For, example, the following snippet shows how you might count the number of trees in a bootstrap file that have the same topology as a tree of interest:

import dendropy
from dendropy.calculate import treecompare
taxa = dendropy.TaxonNamespace()
target_tree = dendropy.Tree.get_from_path(
    "mle.tre",
    "nexus",
    taxon_namespace=taxa)
count = 0
for sup_tree in dendropy.Tree.yield_from_files(
    files=["boots1.tre", "boots2.tre", "boostraps3.tre"],
    schema="nexus",
    taxon_namespace=taxa):
    d = treecompare.symmetric_difference(target_tree, sup_tree)
    if d == 0:
        count += 1
print(count)

For this application, it is simpler just to let the calculations take place in the background.
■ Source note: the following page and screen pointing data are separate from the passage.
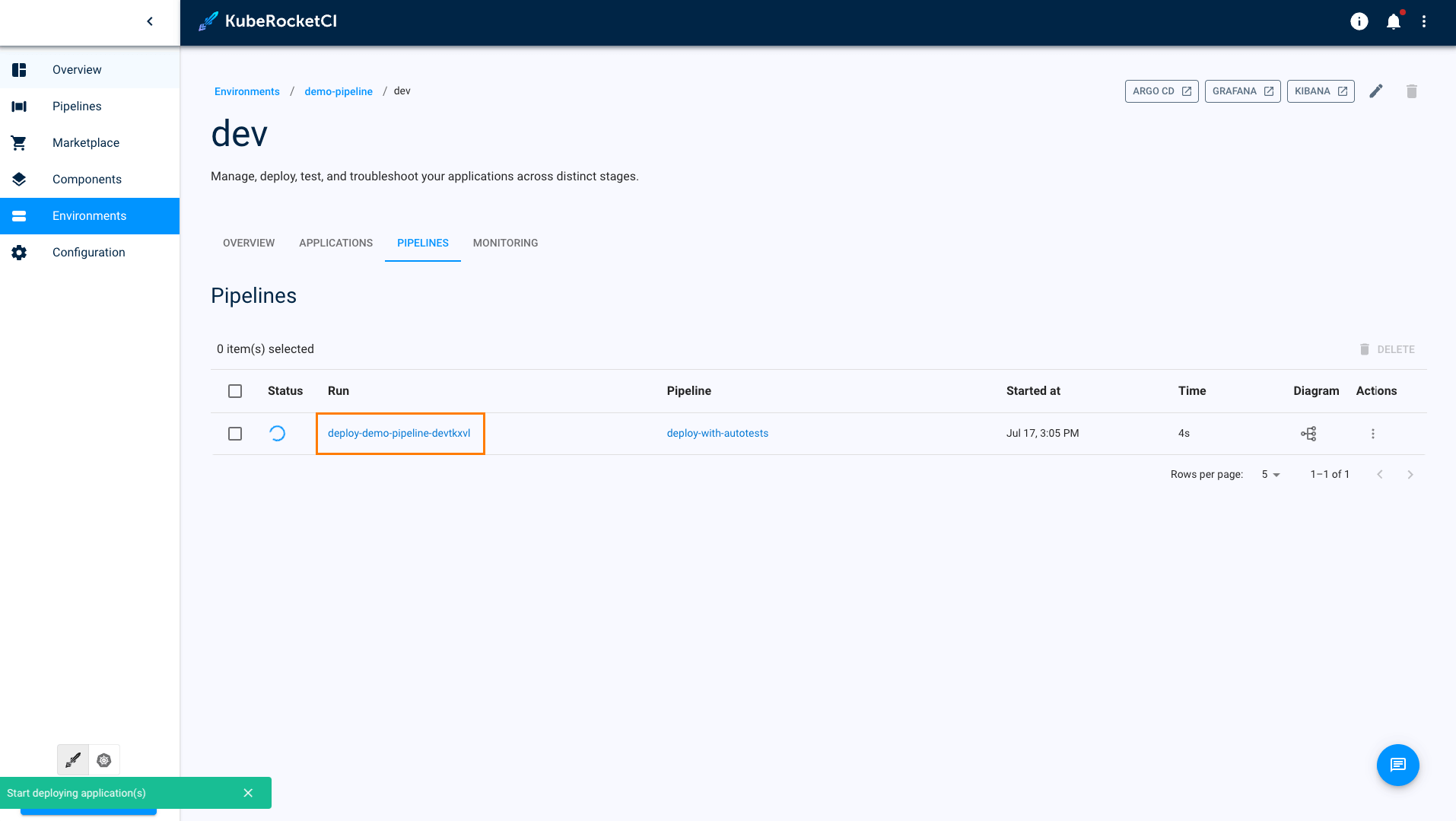Toggle the theme switcher at sidebar bottom
1456x821 pixels.
(x=73, y=759)
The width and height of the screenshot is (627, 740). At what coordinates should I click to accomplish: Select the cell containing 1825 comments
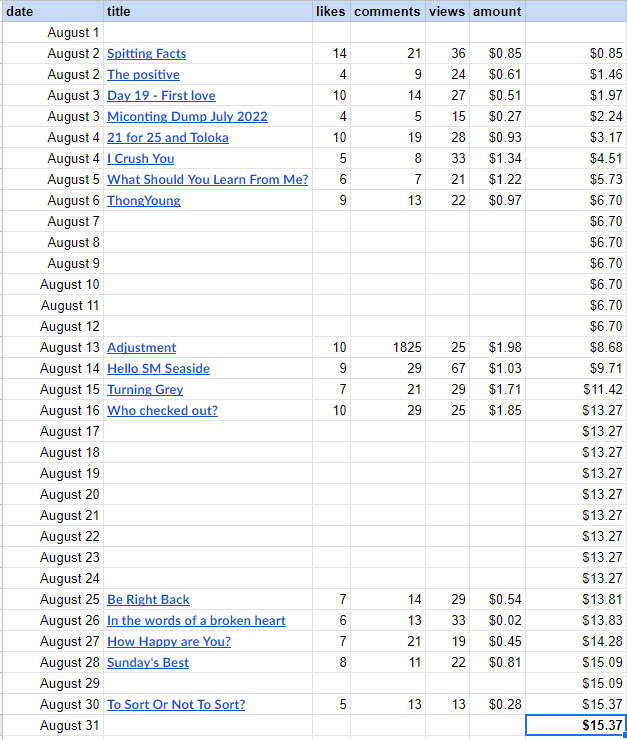tap(388, 348)
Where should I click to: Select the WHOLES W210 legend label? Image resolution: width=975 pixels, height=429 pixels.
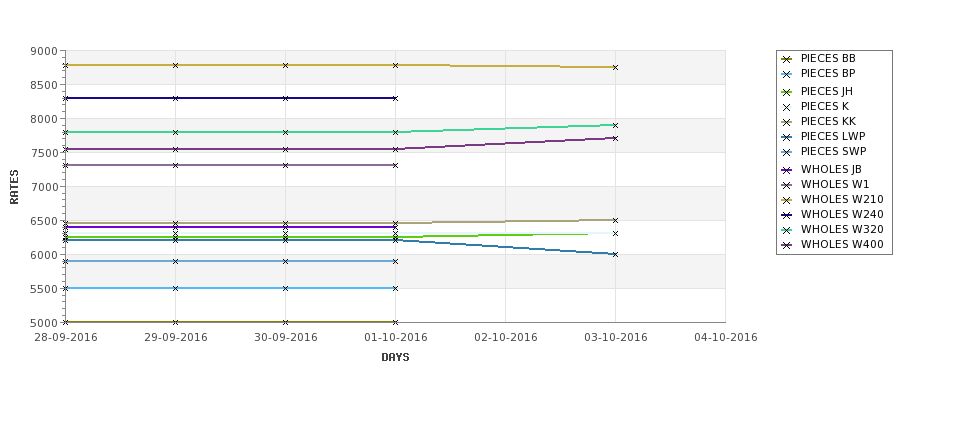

But, for example, if for some reason you wanted to do something more complicated, as it calculating the counts with respect to multiple trees of interest, you should try and avoid the redundant recalculation of the bitmasks:

import dendropy

from dendropy.calculate import treecompare
taxa = dendropy.TaxonNamespace()
tree1 = dendropy.Tree.get_from_path(
    "mle1.tre",
    "nexus",
    taxon_namespace=taxa)
tree1.encode_bipartitions()
tree2 = dendropy.Tree.get_from_path(
    "mle2.tre",
    "nexus",
    taxon_namespace=taxa)
tree2.encode_bipartitions()
counts1 = 0
counts2
for sup_tree in dendropy.Tree.yield_from_files(
    files=["boots1.tre", "boots2.tre", "boostraps3.tre"],
    schema="nexus",
    taxon_namespace=taxa):
    sup_tree.encode_bipartitions()
    if treecompare.symmetric_difference(
            tree1, sup_tree, is_bipartitions_updated=True):
        count1 += 1
    if treecompare.symmetric_difference(
            tree2, sup_tree, is_bipartitions_updated=True):
        count2 += 2
print(count1, count2)

Note that in all cases, for bipartitions to be meaningfully compared two conditions must hold:

  1. The trees must reference the same operational taxonomic unit namespace object, TaxonNamespace.
  2. The trees must have the same rooting state (i.e., all rooted or all unrooted).